An in-game sword on polygon in some blockchain game, is that something that today there's a huge federal apparatus to regulate the in-game objects in riot games?


So is there some huge federal apparatus to check what galleries in New York are selling and make sure the buyers don't buy overpriced Andy Warhol prints?


You don't have a very heavy regulatory infrastructure.

So my view is, to summarize, it is possibly our first true consumer application.

2 - because the incentives are aligned with other players


it is possible you can tip over the large organizations to say, it is in our business interests, we will make more money issuing this digital wearable as an NFT than running  it through Facebook.

And one and two will work in tandem with each other.

3 - because regulators don’t actually want Facebook to own 50% of the economy

And it is in a part of the world that is not as threatening as to the state, right?

What here you get to say instead: “look, do you really want Facebook extracting 50% of the digital economy for the next 50 years?”

As a regulator, as a politician, does that sound like anything?

Maybe Facebook shouldn't own everything for the next 50 years, right?

It's an easier sell, right?

And possibly, possibly, question mark, possibly, we can actually have some productive relationship with the regulatory state in this regard.

It's not inevitable!


I don't think it's inevitable.  Nothing in life is inevitable. Bad decisions get made by society and society goes back 30 years, right?

between 56:04 & 58:21

Legislation could make crypto in general unusable. 

And so bucket one, I think there's a pathway contingent on, we don't end up with legislation  that makes crypto in general unusable.  Legislation that's going to come into place in January 1st, 2024, arguably makes crypto  unusable in the United States, right?  If you do a transaction, more than 10,000, it is a felony if you don't report, if you  do not report your counterparty's KYC information within 10 days, right?  It's absurd.  It passed the infrastructure bill last year. 

It's the transposition of the cash requirement transaction to crypto, but it is written extraordinarily aggressively.

And I don't see how you could use actually a DeFi exchange if that comes into law, right? Like you don't know what the counterparty is.

It's a little bit more survivable in NFTs because what will happen is OpenSea will KYC or something so you can sell NFTs that are more than 10 ETH.

And do the reporting for you because like if they don't do the reporting for you, everyone's going to go to jail.

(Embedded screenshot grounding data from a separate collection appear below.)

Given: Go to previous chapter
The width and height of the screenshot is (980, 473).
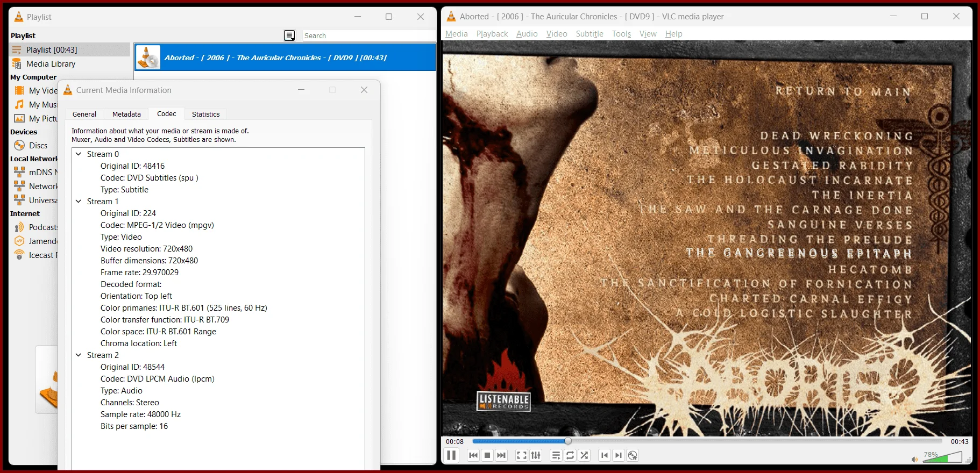Looking at the screenshot, I should [x=605, y=455].
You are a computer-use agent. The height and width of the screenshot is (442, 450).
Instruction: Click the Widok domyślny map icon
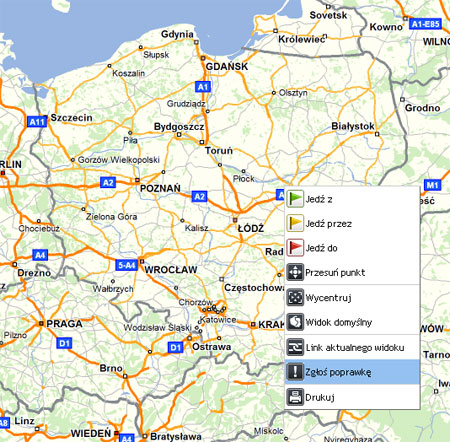click(x=295, y=322)
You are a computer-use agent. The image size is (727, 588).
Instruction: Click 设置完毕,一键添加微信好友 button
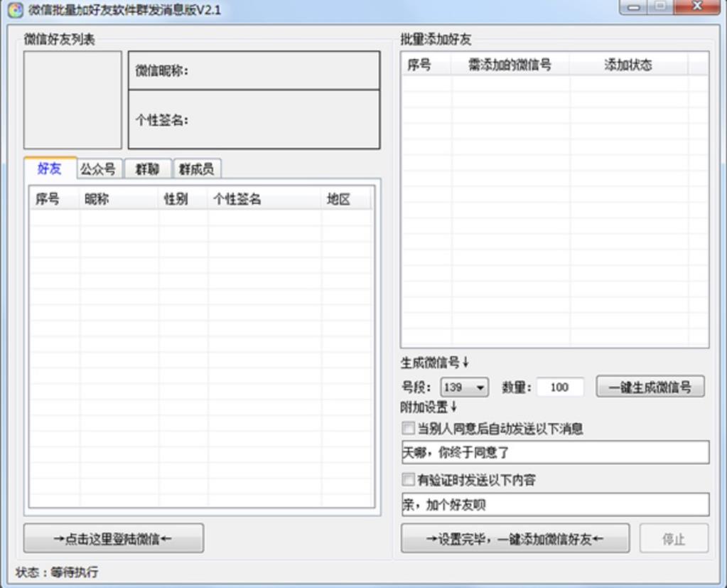515,538
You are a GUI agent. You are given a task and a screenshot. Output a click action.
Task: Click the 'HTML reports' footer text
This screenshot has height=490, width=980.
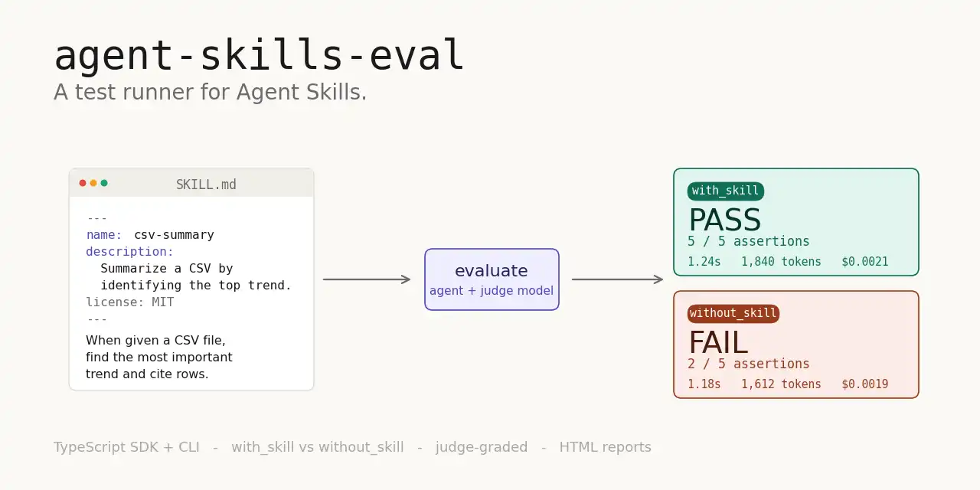(605, 447)
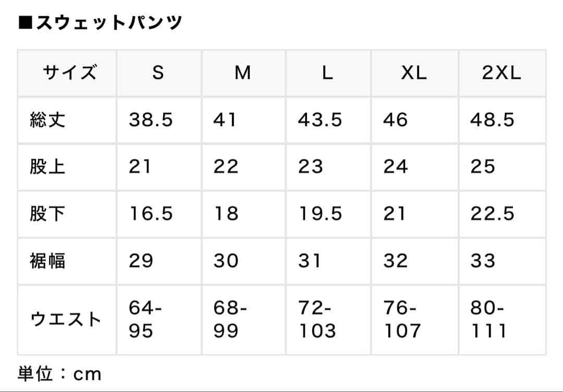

I mean, doing this report to counterparty in 10 days or it's a felony is a very, very strict rule, right?

They don't need to send everyone to jail, right?

They just need people to pull back, right?

People do not like committing felonies, right?

Saying like, oh, you're committing felonies is bad for adoption.

If you buy your, you know, whatever nice generative art online, you've now committed a felony, it's very bad for adoption of crypto, right?

But it also means like when you're on the other side of an exchange where you don't know at all what the counterparty is, and you have more sense of what the counterparty is than an NFT, then you're doing it in a decentralized exchange, right?

Decentralized exchange, if this continues as is, are finished, right? 

But they will have to become completely CEDEFI, KYC, blah, blah, to be compliant.  Anyway, so everything I’m saying here is contingent on crypto does not becoming unusable.

(N.F.)Advice from Punk6529: I found out by trying, and you should too

between 15:18 & 16:18

I have this general approach to technology that when you're not sure, you should just try it. Most errors on the technology side, like most people that start missing changes in technology, is because they try and read about it and figure out by reading about it if it makes sense.

And my experience is that just doesn't work. You can't read about, in summer 2013, about Bitcoin and say, oh, does Bitcoin make sense?

You have to download a node and send someone a Bitcoin, maybe on the other side of the world. And then you do it and say, oh, wow, that was amazing. I can't believe that just happened, right? 

People use PFP avatars. Let's use a PFP avatar and see what it feels like, right?